Dejemos esta visión extremadamente pesimista y revisemos las declaraciones de algunos republicanos aclarando que Trump se irá y sugiriendo que necesita tiempo y calma para que supere el luto. Esta divertida y compasiva manera de presentar el drama nos asoma a lo que es lógico suponer: el presidente está llegando al fondo real de su irrealidad, comprender que aceptar una derrota no es rendirse, y que no aceptarla sí equivale a morir políticamente.
En el ámbito de estos límites podrá quizás encontrarse su gran aporte histórico: haber demostrado la fragilidad y la fortaleza de la democracia de Estados Unidos.
Pero no quiero seguir hablando como si fuera un gringo. Soy un venezolano casi invisible y extremadamente inútil en la lucha por recuperar su maravilloso país. Mi propia ineficacia me hace ser respetuoso con los que no piensan como yo. El fanatismo de los venezolanos que idolatran a Trump tiene su lógica. Quienes tanto hemos perdido, estamos buscando (en esta ansiosa necesidad me incluyo) una figura paternal. ¿Cómo no obnubilarse ante la posibilidad de que un héroe borre de la faz de nuestro país a una pandilla que habría que definirla invirtiendo la famosa frase de Churchill: “Never was so much owed by so many to so few” O: Nunca tantos han sufrido tantos males a manos de tan pocos.
La prueba de que Trump no era el hombre que Venezuela necesitaba ahora parece ser evidente. Si contratas un abogado para que te lleve un caso y a mitad de camino le quitan el título, quiere decir que no contrataste al abogado adecuado. Si a esto le añades que al ser destituido el abogado comienza a usar tácticas semejantes a las de Maduro, hay mucho que tragar, digerir y pensar.

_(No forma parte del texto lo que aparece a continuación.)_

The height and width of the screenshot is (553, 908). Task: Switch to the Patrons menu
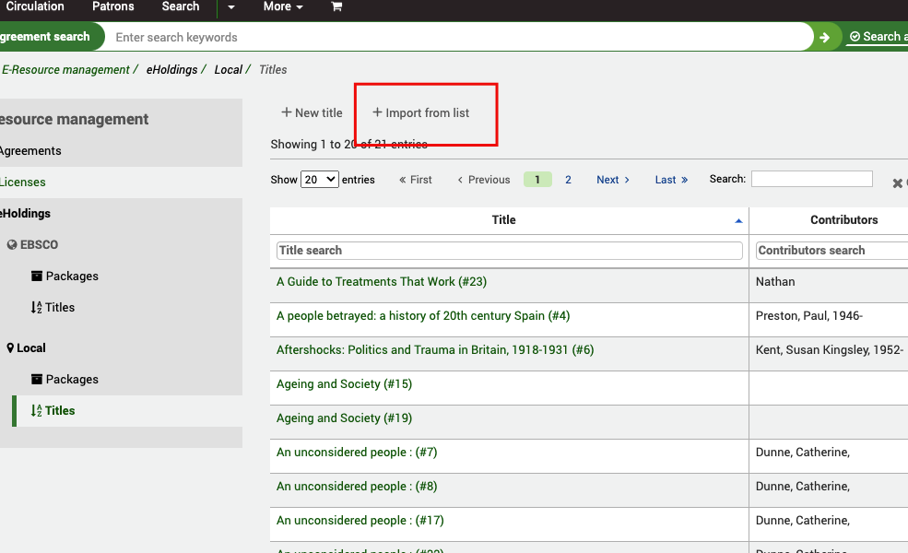coord(112,7)
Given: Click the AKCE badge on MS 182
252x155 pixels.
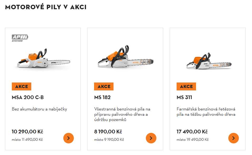Looking at the screenshot, I should 104,86.
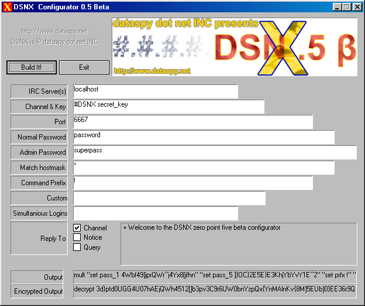This screenshot has height=306, width=365.
Task: Open the dataspy.net link in the banner
Action: tap(152, 71)
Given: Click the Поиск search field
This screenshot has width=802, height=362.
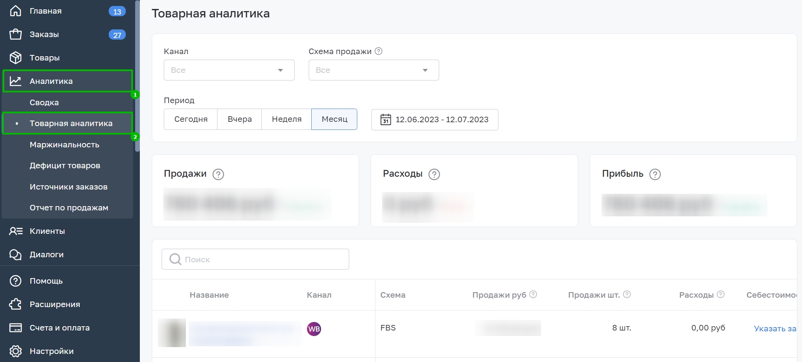Looking at the screenshot, I should (255, 259).
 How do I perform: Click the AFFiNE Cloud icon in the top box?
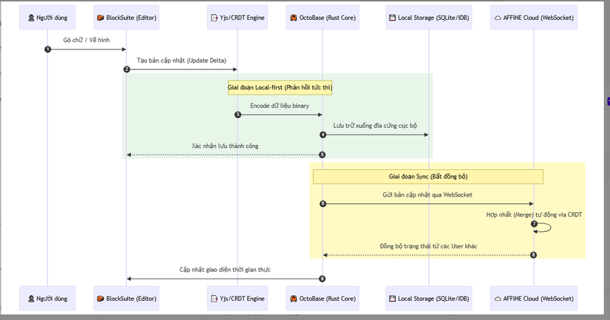pos(497,16)
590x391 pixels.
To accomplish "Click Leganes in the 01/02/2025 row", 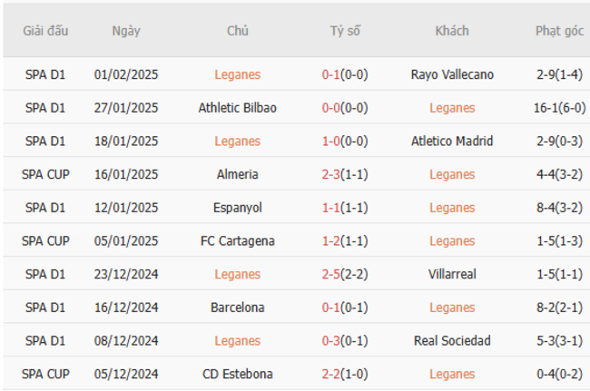I will pos(238,74).
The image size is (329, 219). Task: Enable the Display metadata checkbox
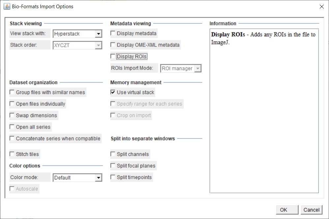click(x=113, y=33)
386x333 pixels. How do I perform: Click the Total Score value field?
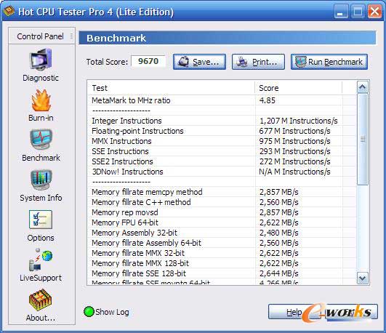148,61
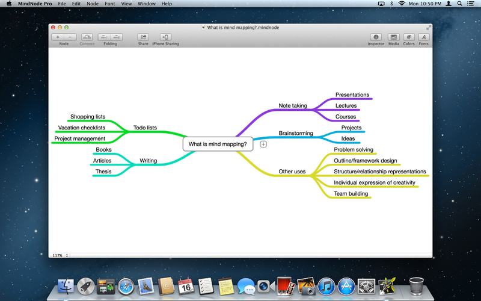The height and width of the screenshot is (301, 481).
Task: Click the add node plus button
Action: pos(58,37)
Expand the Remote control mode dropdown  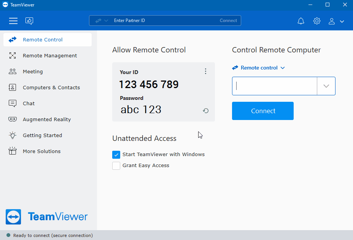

Antes de estas elecciones conversaba con un amigo que celebraba las extraordinarias sanciones contra Venezuela que impuso Trump. Yo le pregunté con excesivo reduccionismo:
—¿Y de qué han servido?
Mi amigo se levantó de la silla y exclamó señalándome con el trago:
—¡No tenemos gasolina!
Le contesté sin piedad:
—Si tengo que aguantar a Maduro prefiero hacerlo con el tanque lleno.
Quisiera ser menos cínico, pero presiento que la teoría de ir asfixiando al país hasta acabar con el dictador es como matar a la culebra por la cola. Puede que las sanciones nos hayan hecho más sumisos y primitivos, y no más rebeldes y organizados.
Propongo una conjetura paralela. ¿A quién quiere Trump más, a los venezolanos o a los rusos? Vamos a dedicarle 60 segundos a su amor por los rusos. Si de favorecerlos se trata, ¿qué mejor regalo que entregarles una Venezuela bloqueada y exhausta para que puedan hacer negocios con un país extremadamente débil y dependiente? No tengo ninguna prueba de semejante disparate, salvo la presencia en la ecuación de Trump, un personaje que ha rebasado mi capacidad de asombro.
Ojalá Trump nos conceda algo de paz para pasar la página y explorar con sensatez en un próximo ensayo qué podemos esperar de Biden los venezolanos y qué debemos proponerle.
Federico Vegas es arquitecto y escritor venezolano. Su libro más reciente es la novela Los años sin juicio.